Dave Miller: This is Think Out Loud on OPB. I’m Dave Miller. Earlier this year, Oregon lawmakers created new criminal penalties for drug possession, ending the state’s historic three-year experiment with drug decriminalization. The legislation also allows counties to opt into programs that let police officers deflect drug users away from the criminal justice system and into treatment as a way to avoid charges. In Multnomah County, about 130 deflections have been initiated since the program started in September. We’re gonna get an update now on how the program has been going.

Heather Mirasol is the director of Multnomah County’s Behavioral Health Division. Brian Hughes is the commander of the Portland Police Bureau’s Central Precinct. They both join me now. It’s great to have both of you on Think Out Loud.

Heather Mirasol: Thanks for having me.

Brian Hughes: Thank you.

Miller: Brian Hughes, first. What does it take for a police officer on patrol – walking around, driving around, biking around – to decide to enforce this new possession law?

Hughes: Well, decide to enforce – we have this new tool that is made available to us. And Chief Bob Day’s direction for the members of the Portland Police Bureau is that, when we are out in the community and come across somebody that is found to be in possession of drugs, that we make an effort to get that person over to what’s now called The Pathway Center, which is the physical manifestation of the deflection program.

Miller: The physical one, because when recriminalization started, the deflection center was not physically up and running yet, but the deflection process was. Is that what you’re getting at?

Hughes: That’s correct.

Miller: How might an officer decide that somebody is in possession of a controlled substance?

Hughes: So, for your listeners, the most common way that fentanyl is used – and fentanyl is one of our most problematic drugs at the moment – is typically through tin foil. So it’s ground up, put on tin foil, burned and then usually kind of smoked through a straw. And officers are familiar with that. As they go about their daily patrols, when they see that, they can now engage that person for what’s now been recriminalized – it’s now a crime, a misdemeanor crime, in the state of Oregon.

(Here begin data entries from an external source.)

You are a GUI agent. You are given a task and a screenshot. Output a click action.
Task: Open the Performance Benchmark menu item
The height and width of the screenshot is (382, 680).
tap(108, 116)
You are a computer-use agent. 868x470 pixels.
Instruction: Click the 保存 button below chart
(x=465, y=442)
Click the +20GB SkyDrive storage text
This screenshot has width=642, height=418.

Miller: When you say engage, what does that conversation actually sound like?

Hughes: Now that it’s been recriminalized, the officers have the authority and the ability to identify who these people are that they come across, to ask for ID, conduct an investigation, if you will. And through the investigation, they’ll be able to determine a number of things: is the person found to be in possession of larger quantities, maybe they are dealing the drugs, maybe the person has weapons, maybe the person has a warrant for their arrest. So through that investigation, if they determine that there are other charges present or if the person has a warrant for their arrest, that would not make them eligible to go to the deflection program.

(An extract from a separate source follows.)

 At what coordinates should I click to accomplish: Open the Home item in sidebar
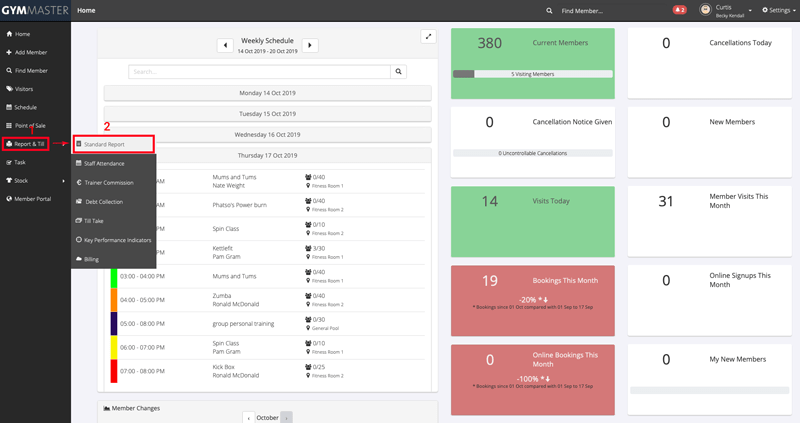coord(22,34)
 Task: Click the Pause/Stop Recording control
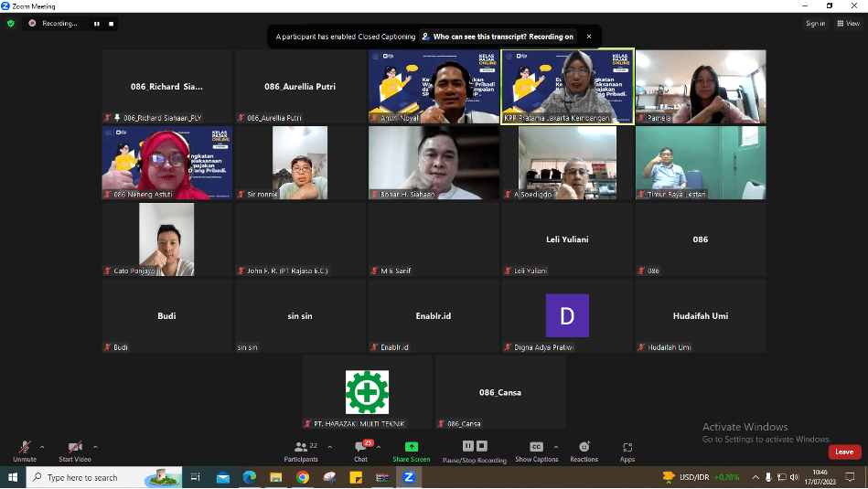pos(475,448)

Miller: Any other charges or are there certain low level charges that don’t make it so somebody’s not eligible for deflection? Or is it any other charge besides possession of a controlled substance?

Hughes: Yes, so the way it’s currently set up, any other charges besides possession of a controlled substance, then we would take the jail option there.

Miller: OK, but if it’s pure possession of a controlled substance, a low level, a user amount, what does the officer say?

Hughes: For a situation like that, and nowadays with The Pathway Center open, the officer, with no other charges, can take that person into custody. So they would be handcuffed, because technically, now, per House Bill 4002, that’s a misdemeanor crime and we can’t arrest. They give the person the option to either go to the deflection center and maybe find some solutions on how to get out of the situation they’re in, or opt to go to jail. The majority of people we come across that just have drugs alone, choose to go over to the deflection center, and that’s how that happens.

Miller: And it’s a police officer who then takes the person, drives them to the deflection center in inner Southeast Portland?

Hughes: That’s correct.

Miller: Heather, what happens when someone arrives there?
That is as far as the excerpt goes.